## TASK REQUIREMENTS
Word by word and line by line, write out all of the records.

__________

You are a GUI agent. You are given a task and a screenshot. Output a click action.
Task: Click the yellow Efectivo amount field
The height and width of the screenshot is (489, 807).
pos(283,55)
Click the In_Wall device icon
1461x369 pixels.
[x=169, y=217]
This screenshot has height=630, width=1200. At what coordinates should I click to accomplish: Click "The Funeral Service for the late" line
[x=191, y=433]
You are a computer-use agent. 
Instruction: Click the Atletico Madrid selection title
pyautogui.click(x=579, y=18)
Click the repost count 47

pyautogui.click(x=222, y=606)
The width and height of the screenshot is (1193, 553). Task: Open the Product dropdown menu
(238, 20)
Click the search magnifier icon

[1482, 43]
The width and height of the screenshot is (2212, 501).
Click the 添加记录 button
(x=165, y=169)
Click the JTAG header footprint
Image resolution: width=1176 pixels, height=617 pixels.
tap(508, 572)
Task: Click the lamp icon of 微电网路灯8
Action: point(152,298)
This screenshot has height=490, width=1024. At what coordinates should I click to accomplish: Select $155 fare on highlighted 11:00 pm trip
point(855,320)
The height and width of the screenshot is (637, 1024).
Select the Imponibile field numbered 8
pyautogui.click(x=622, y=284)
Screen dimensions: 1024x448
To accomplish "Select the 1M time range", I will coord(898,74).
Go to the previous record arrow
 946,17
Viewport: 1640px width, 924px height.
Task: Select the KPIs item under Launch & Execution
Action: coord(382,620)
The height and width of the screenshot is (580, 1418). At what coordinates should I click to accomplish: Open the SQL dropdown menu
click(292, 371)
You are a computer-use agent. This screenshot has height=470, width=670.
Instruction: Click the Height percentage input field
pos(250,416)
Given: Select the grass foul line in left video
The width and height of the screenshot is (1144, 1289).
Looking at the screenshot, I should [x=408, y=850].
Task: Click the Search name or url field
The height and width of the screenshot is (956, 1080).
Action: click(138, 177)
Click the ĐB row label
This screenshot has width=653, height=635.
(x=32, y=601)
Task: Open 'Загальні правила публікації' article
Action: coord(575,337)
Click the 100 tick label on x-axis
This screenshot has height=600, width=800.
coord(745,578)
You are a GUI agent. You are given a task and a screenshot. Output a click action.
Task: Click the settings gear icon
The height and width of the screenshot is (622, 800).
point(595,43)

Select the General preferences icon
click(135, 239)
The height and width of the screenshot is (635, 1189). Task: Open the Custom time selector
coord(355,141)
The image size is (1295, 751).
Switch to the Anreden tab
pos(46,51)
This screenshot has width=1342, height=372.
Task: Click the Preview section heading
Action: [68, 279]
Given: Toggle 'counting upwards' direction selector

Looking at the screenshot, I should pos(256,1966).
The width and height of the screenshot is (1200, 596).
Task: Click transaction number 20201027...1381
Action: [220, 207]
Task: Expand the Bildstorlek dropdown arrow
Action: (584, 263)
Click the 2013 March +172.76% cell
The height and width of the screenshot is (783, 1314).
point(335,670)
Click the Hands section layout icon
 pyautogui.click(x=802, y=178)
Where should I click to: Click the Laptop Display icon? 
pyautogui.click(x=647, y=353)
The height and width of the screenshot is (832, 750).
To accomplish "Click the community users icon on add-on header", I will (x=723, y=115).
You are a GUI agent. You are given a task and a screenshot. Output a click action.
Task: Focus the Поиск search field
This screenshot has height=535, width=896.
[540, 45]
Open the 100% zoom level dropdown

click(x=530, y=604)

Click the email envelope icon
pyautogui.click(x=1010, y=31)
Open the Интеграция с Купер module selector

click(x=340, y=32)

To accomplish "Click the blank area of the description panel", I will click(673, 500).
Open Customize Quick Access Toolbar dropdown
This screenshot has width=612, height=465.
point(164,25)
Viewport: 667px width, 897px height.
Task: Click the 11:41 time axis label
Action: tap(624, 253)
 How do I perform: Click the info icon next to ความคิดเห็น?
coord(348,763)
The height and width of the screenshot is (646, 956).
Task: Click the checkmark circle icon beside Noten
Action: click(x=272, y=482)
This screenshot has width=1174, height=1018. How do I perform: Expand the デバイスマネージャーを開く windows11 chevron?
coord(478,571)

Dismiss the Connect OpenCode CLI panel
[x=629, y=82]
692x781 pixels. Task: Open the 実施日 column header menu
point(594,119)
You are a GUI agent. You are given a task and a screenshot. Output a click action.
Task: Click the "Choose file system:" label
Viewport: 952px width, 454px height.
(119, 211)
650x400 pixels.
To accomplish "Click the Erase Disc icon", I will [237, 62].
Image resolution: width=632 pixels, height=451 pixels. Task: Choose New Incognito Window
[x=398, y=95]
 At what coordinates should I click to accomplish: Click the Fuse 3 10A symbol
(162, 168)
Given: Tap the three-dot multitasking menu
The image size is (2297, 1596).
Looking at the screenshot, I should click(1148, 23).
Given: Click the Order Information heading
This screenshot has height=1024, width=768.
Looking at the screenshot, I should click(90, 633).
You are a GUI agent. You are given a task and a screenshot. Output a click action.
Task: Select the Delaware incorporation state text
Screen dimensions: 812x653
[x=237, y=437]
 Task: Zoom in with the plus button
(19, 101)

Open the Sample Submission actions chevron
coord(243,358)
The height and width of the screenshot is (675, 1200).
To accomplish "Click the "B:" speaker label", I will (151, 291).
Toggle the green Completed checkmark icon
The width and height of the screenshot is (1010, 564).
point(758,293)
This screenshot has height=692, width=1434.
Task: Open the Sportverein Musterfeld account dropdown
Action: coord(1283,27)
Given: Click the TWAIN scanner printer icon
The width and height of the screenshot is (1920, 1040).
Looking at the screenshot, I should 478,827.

__________

## WRITTEN SOLUTION
You are a GUI agent. You are given a task and a screenshot. Output a click action.
Task: Click the yellow Efectivo amount field
The height and width of the screenshot is (489, 807).
pos(283,55)
Click the In_Wall device icon
1461x369 pixels.
[x=169, y=217]
This screenshot has height=630, width=1200. At what coordinates should I click to accomplish: Click "The Funeral Service for the late" line
[x=191, y=433]
You are a computer-use agent. 
Instruction: Click the Atletico Madrid selection title
pyautogui.click(x=579, y=18)
Click the repost count 47

pyautogui.click(x=222, y=606)
The width and height of the screenshot is (1193, 553). Task: Open the Product dropdown menu
(238, 20)
Click the search magnifier icon

[1482, 43]
The width and height of the screenshot is (2212, 501).
Click the 添加记录 button
(x=165, y=169)
Click the JTAG header footprint
Image resolution: width=1176 pixels, height=617 pixels.
tap(508, 572)
Task: Click the lamp icon of 微电网路灯8
Action: point(152,298)
This screenshot has height=490, width=1024. At what coordinates should I click to accomplish: Select $155 fare on highlighted 11:00 pm trip
point(855,320)
The height and width of the screenshot is (637, 1024).
Select the Imponibile field numbered 8
pyautogui.click(x=622, y=284)
Screen dimensions: 1024x448
To accomplish "Select the 1M time range", I will coord(898,74).
Go to the previous record arrow
 946,17
Viewport: 1640px width, 924px height.
Task: Select the KPIs item under Launch & Execution
Action: coord(382,620)
The height and width of the screenshot is (580, 1418). At what coordinates should I click to accomplish: Open the SQL dropdown menu
click(292, 371)
You are a computer-use agent. This screenshot has height=470, width=670.
Instruction: Click the Height percentage input field
pos(250,416)
Given: Select the grass foul line in left video
The width and height of the screenshot is (1144, 1289).
Looking at the screenshot, I should [x=408, y=850].
Task: Click the Search name or url field
The height and width of the screenshot is (956, 1080).
Action: click(138, 177)
Click the ĐB row label
This screenshot has width=653, height=635.
(x=32, y=601)
Task: Open 'Загальні правила публікації' article
Action: coord(575,337)
Click the 100 tick label on x-axis
This screenshot has height=600, width=800.
coord(745,578)
You are a GUI agent. You are given a task and a screenshot. Output a click action.
Task: Click the settings gear icon
The height and width of the screenshot is (622, 800).
point(595,43)

Select the General preferences icon
click(135, 239)
The height and width of the screenshot is (635, 1189). Task: Open the Custom time selector
coord(355,141)
The image size is (1295, 751).
Switch to the Anreden tab
pos(46,51)
This screenshot has width=1342, height=372.
Task: Click the Preview section heading
Action: [68, 279]
Given: Toggle 'counting upwards' direction selector

Looking at the screenshot, I should pos(256,1966).
The width and height of the screenshot is (1200, 596).
Task: Click transaction number 20201027...1381
Action: [220, 207]
Task: Expand the Bildstorlek dropdown arrow
Action: (584, 263)
Click the 2013 March +172.76% cell
The height and width of the screenshot is (783, 1314).
point(335,670)
Click the Hands section layout icon
 pyautogui.click(x=802, y=178)
Where should I click to: Click the Laptop Display icon? 
pyautogui.click(x=647, y=353)
The height and width of the screenshot is (832, 750).
To accomplish "Click the community users icon on add-on header", I will (x=723, y=115).
You are a GUI agent. You are given a task and a screenshot. Output a click action.
Task: Focus the Поиск search field
This screenshot has height=535, width=896.
[540, 45]
Open the 100% zoom level dropdown

click(x=530, y=604)

Click the email envelope icon
pyautogui.click(x=1010, y=31)
Open the Интеграция с Купер module selector

click(x=340, y=32)

To accomplish "Click the blank area of the description panel", I will click(673, 500).
Open Customize Quick Access Toolbar dropdown
This screenshot has width=612, height=465.
point(164,25)
Viewport: 667px width, 897px height.
Task: Click the 11:41 time axis label
Action: tap(624, 253)
 How do I perform: Click the info icon next to ความคิดเห็น?
coord(348,763)
The height and width of the screenshot is (646, 956).
Task: Click the checkmark circle icon beside Noten
Action: click(x=272, y=482)
This screenshot has width=1174, height=1018. How do I perform: Expand the デバイスマネージャーを開く windows11 chevron?
coord(478,571)

Dismiss the Connect OpenCode CLI panel
[x=629, y=82]
692x781 pixels. Task: Open the 実施日 column header menu
point(594,119)
You are a GUI agent. You are given a task and a screenshot. Output a click action.
Task: Click the "Choose file system:" label
Viewport: 952px width, 454px height.
(119, 211)
650x400 pixels.
To accomplish "Click the Erase Disc icon", I will [237, 62].
Image resolution: width=632 pixels, height=451 pixels. Task: Choose New Incognito Window
[x=398, y=95]
 At what coordinates should I click to accomplish: Click the Fuse 3 10A symbol
(162, 168)
Given: Tap the three-dot multitasking menu
The image size is (2297, 1596).
Looking at the screenshot, I should click(1148, 23).
Given: Click the Order Information heading
This screenshot has height=1024, width=768.
Looking at the screenshot, I should click(90, 633).
You are a GUI agent. You are given a task and a screenshot. Output a click action.
Task: Select the Delaware incorporation state text
Screen dimensions: 812x653
[x=237, y=437]
 Task: Zoom in with the plus button
(19, 101)

Open the Sample Submission actions chevron
coord(243,358)
The height and width of the screenshot is (675, 1200).
To accomplish "Click the "B:" speaker label", I will (151, 291).
Toggle the green Completed checkmark icon
The width and height of the screenshot is (1010, 564).
point(758,293)
This screenshot has height=692, width=1434.
Task: Open the Sportverein Musterfeld account dropdown
Action: coord(1283,27)
Given: Click the TWAIN scanner printer icon
The width and height of the screenshot is (1920, 1040).
Looking at the screenshot, I should 478,827.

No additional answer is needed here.